In many areas of Canada where hydroelectric or nuclear generated electricity is unavailable, coal is burned to create steam to turn turbines in electrical generators. Burning natural gas instead of coal produces much less GHG emissions, but it still creates significant GHG emissions. Jurisdiction is largely provincial, but is covered in the “federal backstop”. Liberal policies and provincial policies enacted to date would eliminate coal-fired generation by 2030, but would replace most of it with natural gas generation.

4. Net-Zero Accelerator Fund

Allocates $8 billion “to decarbonize heavy industry like steel and aluminum, secure Canada’s clean industrial advantage, and create green jobs”. [Quoted from the Liberals’ 2021 election platform book, p. 42. This is significant because new industrial techniques, such as using natural gas or hydrogen instead of coking coal to strip the oxygen from iron ore reduces significant GHGs, but is an expensive and economically risky to “first movers” in private industry. It is one of the few instances where the government spending money is the most effective way to address a specific climate change issue.

5. Methane Regulations

Methane is about 80 times more damaging as a GHG than carbon dioxide. In other words, 1 Mt methane = 80 Mt CO2. Thus 1 Mt methane = 80 Mt CO2e. The Liberal government has already implemented regulations to require oil and gas companies to reduce their methane emissions by 40 to 45% by 2025, relative to 2012 emissions.

6. Climate Change Offset Credit Regulations

The Greenhouse Gas Offset Credit System Regulations (Canada) were published in draft form for comment in March 2021. The comment period is now closed. Environment and Climate Change Canada expects to publish the final regulations in the fall of 2021.

Offsets, which are sometimes called “carbon offsets”, are a system by which a polluter that would otherwise have to pay the carbon tax for its GHG emissions can instead purchase “offset credits”, by which it gives money to someone else who purports to reduce GHG emissions by taking certain actions. A simple example would be a polluter paying money to purchase “offset credits” to someone who promises to use the money to plant a certain number of trees. Presumably, those trees will capture a certain amount of GHGs. The offset credits will trade on a market and the price will fluctuate, depending on how much polluters are willing to pay for them.

The initial four project types that Canada’s Offset Credit System will cover are: advanced refrigeration systems; landfill methane management; improved forest management; and enhanced soil organic carbon.

Offset credit systems are very controversial. A primary reason for this is because the person (or company) taking the “good” action to reduce GHGs might have taken the action anyway, without the offset money. For example, a logging company might have replanted a clear-cut area in order to have trees to cut again in the future. Another reason is that perhaps the person or company taking the action should have been obliged by regulation to take the action anyway.
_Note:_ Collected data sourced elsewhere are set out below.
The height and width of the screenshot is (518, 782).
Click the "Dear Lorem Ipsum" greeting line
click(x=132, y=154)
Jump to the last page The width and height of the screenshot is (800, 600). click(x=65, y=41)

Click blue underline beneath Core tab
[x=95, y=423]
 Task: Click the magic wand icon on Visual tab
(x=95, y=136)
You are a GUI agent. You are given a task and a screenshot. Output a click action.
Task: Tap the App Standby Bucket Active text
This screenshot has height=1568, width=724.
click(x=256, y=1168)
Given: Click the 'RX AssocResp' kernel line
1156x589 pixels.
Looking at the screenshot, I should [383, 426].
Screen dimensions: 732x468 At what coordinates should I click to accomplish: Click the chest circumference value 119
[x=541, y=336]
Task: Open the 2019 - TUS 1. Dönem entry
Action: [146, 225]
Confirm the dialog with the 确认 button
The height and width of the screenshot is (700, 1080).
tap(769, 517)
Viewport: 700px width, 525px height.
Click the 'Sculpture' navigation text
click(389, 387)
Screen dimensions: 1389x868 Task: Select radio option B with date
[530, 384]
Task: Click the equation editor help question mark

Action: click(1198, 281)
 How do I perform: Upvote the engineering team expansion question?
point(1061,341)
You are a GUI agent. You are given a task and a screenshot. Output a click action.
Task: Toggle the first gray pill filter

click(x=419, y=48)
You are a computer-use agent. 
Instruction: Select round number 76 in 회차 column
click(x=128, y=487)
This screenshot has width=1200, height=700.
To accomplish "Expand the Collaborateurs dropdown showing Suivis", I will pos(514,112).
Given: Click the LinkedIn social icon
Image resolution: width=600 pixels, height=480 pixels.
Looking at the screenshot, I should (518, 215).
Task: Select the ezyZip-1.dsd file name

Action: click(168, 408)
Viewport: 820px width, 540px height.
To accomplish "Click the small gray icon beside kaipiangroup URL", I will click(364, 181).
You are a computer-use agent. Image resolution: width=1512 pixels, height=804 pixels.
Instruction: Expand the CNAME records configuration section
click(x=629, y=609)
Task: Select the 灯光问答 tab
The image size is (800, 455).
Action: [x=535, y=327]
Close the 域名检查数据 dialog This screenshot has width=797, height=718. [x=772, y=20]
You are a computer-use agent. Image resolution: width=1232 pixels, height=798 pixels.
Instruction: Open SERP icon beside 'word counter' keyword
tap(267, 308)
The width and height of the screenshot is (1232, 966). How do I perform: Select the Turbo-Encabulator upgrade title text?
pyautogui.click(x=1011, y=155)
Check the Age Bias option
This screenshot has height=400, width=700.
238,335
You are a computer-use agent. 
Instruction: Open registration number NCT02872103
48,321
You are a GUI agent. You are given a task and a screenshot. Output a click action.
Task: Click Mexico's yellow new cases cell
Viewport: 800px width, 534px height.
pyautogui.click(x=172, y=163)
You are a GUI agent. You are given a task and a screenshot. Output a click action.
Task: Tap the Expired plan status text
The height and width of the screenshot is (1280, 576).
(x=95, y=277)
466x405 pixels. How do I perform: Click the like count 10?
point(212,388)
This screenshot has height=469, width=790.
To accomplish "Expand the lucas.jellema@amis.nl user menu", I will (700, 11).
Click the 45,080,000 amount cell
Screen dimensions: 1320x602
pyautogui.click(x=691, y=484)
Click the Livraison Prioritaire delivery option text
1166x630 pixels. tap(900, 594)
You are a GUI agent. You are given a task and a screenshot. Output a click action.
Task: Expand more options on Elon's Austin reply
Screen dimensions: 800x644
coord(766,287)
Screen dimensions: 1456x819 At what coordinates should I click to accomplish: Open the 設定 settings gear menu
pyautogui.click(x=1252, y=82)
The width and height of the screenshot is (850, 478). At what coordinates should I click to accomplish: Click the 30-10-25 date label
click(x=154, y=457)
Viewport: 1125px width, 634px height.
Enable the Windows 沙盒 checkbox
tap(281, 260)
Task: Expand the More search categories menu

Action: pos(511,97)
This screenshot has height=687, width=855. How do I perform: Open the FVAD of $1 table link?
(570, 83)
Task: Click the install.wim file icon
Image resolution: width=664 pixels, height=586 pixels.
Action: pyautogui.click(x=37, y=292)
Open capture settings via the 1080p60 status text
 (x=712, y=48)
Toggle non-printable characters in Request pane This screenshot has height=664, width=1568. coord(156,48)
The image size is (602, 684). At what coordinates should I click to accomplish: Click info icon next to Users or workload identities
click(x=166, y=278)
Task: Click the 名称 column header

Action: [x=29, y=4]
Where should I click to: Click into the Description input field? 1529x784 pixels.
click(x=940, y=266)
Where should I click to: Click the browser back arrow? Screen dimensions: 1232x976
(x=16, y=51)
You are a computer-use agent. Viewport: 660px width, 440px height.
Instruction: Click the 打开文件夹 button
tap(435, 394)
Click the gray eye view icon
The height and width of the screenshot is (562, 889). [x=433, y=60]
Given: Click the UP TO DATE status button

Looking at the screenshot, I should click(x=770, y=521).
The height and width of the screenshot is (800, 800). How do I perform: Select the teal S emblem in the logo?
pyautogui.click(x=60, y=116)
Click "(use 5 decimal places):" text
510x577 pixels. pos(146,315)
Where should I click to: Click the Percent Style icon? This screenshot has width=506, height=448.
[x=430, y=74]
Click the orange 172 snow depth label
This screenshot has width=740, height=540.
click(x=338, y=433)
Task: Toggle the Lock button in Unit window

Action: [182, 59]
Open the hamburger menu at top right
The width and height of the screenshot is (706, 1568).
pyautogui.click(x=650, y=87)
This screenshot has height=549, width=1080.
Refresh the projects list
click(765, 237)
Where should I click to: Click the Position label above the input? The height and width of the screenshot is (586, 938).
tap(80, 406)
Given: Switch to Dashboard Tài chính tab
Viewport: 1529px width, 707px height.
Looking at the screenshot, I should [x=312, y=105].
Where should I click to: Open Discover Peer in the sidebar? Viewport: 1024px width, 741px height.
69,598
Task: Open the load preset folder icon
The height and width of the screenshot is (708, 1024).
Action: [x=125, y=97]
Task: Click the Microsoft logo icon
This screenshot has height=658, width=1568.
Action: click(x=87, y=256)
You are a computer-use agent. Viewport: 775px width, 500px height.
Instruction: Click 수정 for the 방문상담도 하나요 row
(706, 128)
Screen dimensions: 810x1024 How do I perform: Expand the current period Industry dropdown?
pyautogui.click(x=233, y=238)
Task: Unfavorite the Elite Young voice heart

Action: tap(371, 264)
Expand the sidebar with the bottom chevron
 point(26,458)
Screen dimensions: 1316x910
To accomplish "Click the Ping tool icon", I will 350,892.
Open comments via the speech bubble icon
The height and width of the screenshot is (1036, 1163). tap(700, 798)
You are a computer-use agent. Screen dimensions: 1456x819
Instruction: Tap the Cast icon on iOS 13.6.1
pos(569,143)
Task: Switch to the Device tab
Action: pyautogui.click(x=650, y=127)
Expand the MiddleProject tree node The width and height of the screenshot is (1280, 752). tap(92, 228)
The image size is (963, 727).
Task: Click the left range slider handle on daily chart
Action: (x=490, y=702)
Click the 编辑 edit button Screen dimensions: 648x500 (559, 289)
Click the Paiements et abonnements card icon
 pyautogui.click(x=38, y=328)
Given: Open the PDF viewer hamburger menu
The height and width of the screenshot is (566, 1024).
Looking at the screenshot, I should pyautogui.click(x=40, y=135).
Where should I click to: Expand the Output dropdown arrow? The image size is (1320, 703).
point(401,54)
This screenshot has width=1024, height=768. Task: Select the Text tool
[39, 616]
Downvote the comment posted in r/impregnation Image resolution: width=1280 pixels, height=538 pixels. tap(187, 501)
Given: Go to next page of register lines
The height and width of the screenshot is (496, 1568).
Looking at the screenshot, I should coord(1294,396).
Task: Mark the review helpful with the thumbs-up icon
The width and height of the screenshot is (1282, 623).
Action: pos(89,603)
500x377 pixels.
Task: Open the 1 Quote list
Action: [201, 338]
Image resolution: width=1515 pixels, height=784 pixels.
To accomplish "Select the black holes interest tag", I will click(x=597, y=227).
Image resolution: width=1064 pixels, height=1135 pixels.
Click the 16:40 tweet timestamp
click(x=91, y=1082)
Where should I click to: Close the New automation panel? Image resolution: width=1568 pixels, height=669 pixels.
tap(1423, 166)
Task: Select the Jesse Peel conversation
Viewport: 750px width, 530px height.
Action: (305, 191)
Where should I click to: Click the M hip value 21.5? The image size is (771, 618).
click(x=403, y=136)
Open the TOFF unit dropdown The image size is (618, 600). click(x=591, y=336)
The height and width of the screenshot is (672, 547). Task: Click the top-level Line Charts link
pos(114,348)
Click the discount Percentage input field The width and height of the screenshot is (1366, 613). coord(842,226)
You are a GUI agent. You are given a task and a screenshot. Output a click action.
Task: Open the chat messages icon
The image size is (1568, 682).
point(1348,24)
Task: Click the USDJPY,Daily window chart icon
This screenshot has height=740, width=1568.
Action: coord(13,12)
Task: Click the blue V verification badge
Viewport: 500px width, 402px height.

For example, perhaps the logging company should be obliged to replant the land it clear-cut, not rewarded for doing so. Yet another reason is that it is extremely hard to determine whether the supposedly “good” action reduced the same or more amount of GHGs as the “bad” action emitted. Some studies have suggested that the “good” actions seldom make up for the emissions of the “bad” actions.

Critics sometimes compare offset credit systems to the medieval Catholic Church practice of Indulgences. A simple example of an Indulgence would be to imagine a rich man and woman who wanted to have sexual relations, but were married to other people. The sin of adultery would send them both to Hell. To avoid going to Hell, they could each pay the Church a certain amount of money and be granted forgiveness, or an “Indulgence,” before the fact.

The carbon offsets issue has not received much attention from those concerned about climate change in Canada. It almost certainly merits more attention.